[Saved data entries]

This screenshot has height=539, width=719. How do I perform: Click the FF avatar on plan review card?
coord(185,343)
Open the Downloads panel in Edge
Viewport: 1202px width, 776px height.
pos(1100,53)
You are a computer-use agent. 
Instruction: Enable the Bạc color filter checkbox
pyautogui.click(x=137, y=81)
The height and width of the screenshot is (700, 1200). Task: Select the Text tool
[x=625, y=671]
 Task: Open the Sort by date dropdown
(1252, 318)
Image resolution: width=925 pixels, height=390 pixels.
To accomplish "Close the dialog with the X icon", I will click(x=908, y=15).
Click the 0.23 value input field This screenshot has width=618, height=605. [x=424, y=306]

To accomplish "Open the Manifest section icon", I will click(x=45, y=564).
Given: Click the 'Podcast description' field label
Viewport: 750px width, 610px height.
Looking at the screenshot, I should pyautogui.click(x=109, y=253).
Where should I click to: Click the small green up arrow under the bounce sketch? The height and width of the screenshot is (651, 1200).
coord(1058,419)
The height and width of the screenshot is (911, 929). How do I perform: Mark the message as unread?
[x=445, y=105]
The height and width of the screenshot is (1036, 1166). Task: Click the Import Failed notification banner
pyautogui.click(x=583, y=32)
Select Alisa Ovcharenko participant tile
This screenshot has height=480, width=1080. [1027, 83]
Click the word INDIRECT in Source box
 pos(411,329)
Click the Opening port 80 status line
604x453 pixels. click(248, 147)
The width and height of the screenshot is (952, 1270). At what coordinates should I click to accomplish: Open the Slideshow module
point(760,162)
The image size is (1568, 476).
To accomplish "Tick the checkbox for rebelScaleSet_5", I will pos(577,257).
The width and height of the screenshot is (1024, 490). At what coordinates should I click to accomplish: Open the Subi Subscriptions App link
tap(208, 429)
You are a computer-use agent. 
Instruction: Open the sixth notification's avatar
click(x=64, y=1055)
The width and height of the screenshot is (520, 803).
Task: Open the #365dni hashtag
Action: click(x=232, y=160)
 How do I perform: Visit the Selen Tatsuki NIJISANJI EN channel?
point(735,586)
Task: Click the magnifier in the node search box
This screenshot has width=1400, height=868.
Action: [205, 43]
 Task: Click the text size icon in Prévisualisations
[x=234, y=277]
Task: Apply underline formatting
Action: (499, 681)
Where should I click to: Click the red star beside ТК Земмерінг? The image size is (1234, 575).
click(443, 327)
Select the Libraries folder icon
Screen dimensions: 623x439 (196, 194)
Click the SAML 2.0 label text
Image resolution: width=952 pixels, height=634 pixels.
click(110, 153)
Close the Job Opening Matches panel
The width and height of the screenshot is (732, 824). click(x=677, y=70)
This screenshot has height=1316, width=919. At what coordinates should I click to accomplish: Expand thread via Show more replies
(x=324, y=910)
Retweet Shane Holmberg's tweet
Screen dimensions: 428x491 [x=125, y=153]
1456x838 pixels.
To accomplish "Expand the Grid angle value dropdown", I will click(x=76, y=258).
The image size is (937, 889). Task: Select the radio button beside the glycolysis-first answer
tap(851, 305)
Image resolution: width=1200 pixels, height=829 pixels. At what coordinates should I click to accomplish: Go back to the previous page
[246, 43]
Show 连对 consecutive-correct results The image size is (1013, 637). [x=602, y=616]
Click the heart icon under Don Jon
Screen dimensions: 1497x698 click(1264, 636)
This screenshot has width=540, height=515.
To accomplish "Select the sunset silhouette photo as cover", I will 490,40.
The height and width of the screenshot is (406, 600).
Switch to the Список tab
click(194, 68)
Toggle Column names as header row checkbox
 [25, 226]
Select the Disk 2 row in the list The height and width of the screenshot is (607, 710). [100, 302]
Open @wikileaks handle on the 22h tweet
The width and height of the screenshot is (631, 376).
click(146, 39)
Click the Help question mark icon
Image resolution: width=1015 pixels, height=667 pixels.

**Directions**
Could you return all the data above exactly as it appears?

**The answer**
This screenshot has height=539, width=719. How do I perform: Click the FF avatar on plan review card?
coord(185,343)
Open the Downloads panel in Edge
Viewport: 1202px width, 776px height.
pos(1100,53)
You are a computer-use agent. 
Instruction: Enable the Bạc color filter checkbox
pyautogui.click(x=137, y=81)
The height and width of the screenshot is (700, 1200). Task: Select the Text tool
[x=625, y=671]
 Task: Open the Sort by date dropdown
(1252, 318)
Image resolution: width=925 pixels, height=390 pixels.
To accomplish "Close the dialog with the X icon", I will click(x=908, y=15).
Click the 0.23 value input field This screenshot has width=618, height=605. [x=424, y=306]

To accomplish "Open the Manifest section icon", I will click(x=45, y=564).
Given: Click the 'Podcast description' field label
Viewport: 750px width, 610px height.
Looking at the screenshot, I should pyautogui.click(x=109, y=253).
Where should I click to: Click the small green up arrow under the bounce sketch? The height and width of the screenshot is (651, 1200).
coord(1058,419)
The height and width of the screenshot is (911, 929). How do I perform: Mark the message as unread?
[x=445, y=105]
The height and width of the screenshot is (1036, 1166). Task: Click the Import Failed notification banner
pyautogui.click(x=583, y=32)
Select Alisa Ovcharenko participant tile
This screenshot has height=480, width=1080. [1027, 83]
Click the word INDIRECT in Source box
 pos(411,329)
Click the Opening port 80 status line
604x453 pixels. click(248, 147)
The width and height of the screenshot is (952, 1270). At what coordinates should I click to accomplish: Open the Slideshow module
point(760,162)
The image size is (1568, 476).
To accomplish "Tick the checkbox for rebelScaleSet_5", I will pos(577,257).
The width and height of the screenshot is (1024, 490). At what coordinates should I click to accomplish: Open the Subi Subscriptions App link
tap(208, 429)
You are a computer-use agent. 
Instruction: Open the sixth notification's avatar
click(x=64, y=1055)
The width and height of the screenshot is (520, 803).
Task: Open the #365dni hashtag
Action: click(x=232, y=160)
 How do I perform: Visit the Selen Tatsuki NIJISANJI EN channel?
point(735,586)
Task: Click the magnifier in the node search box
This screenshot has width=1400, height=868.
Action: [205, 43]
 Task: Click the text size icon in Prévisualisations
[x=234, y=277]
Task: Apply underline formatting
Action: (499, 681)
Where should I click to: Click the red star beside ТК Земмерінг? The image size is (1234, 575).
click(443, 327)
Select the Libraries folder icon
Screen dimensions: 623x439 (196, 194)
Click the SAML 2.0 label text
Image resolution: width=952 pixels, height=634 pixels.
click(110, 153)
Close the Job Opening Matches panel
The width and height of the screenshot is (732, 824). click(x=677, y=70)
This screenshot has height=1316, width=919. At what coordinates should I click to accomplish: Expand thread via Show more replies
(x=324, y=910)
Retweet Shane Holmberg's tweet
Screen dimensions: 428x491 [x=125, y=153]
1456x838 pixels.
To accomplish "Expand the Grid angle value dropdown", I will click(x=76, y=258).
The image size is (937, 889). Task: Select the radio button beside the glycolysis-first answer
tap(851, 305)
Image resolution: width=1200 pixels, height=829 pixels. At what coordinates should I click to accomplish: Go back to the previous page
[246, 43]
Show 连对 consecutive-correct results The image size is (1013, 637). [x=602, y=616]
Click the heart icon under Don Jon
Screen dimensions: 1497x698 click(1264, 636)
This screenshot has width=540, height=515.
To accomplish "Select the sunset silhouette photo as cover", I will 490,40.
The height and width of the screenshot is (406, 600).
Switch to the Список tab
click(194, 68)
Toggle Column names as header row checkbox
 [25, 226]
Select the Disk 2 row in the list The height and width of the screenshot is (607, 710). [100, 302]
Open @wikileaks handle on the 22h tweet
The width and height of the screenshot is (631, 376).
click(146, 39)
Click the Help question mark icon
Image resolution: width=1015 pixels, height=667 pixels.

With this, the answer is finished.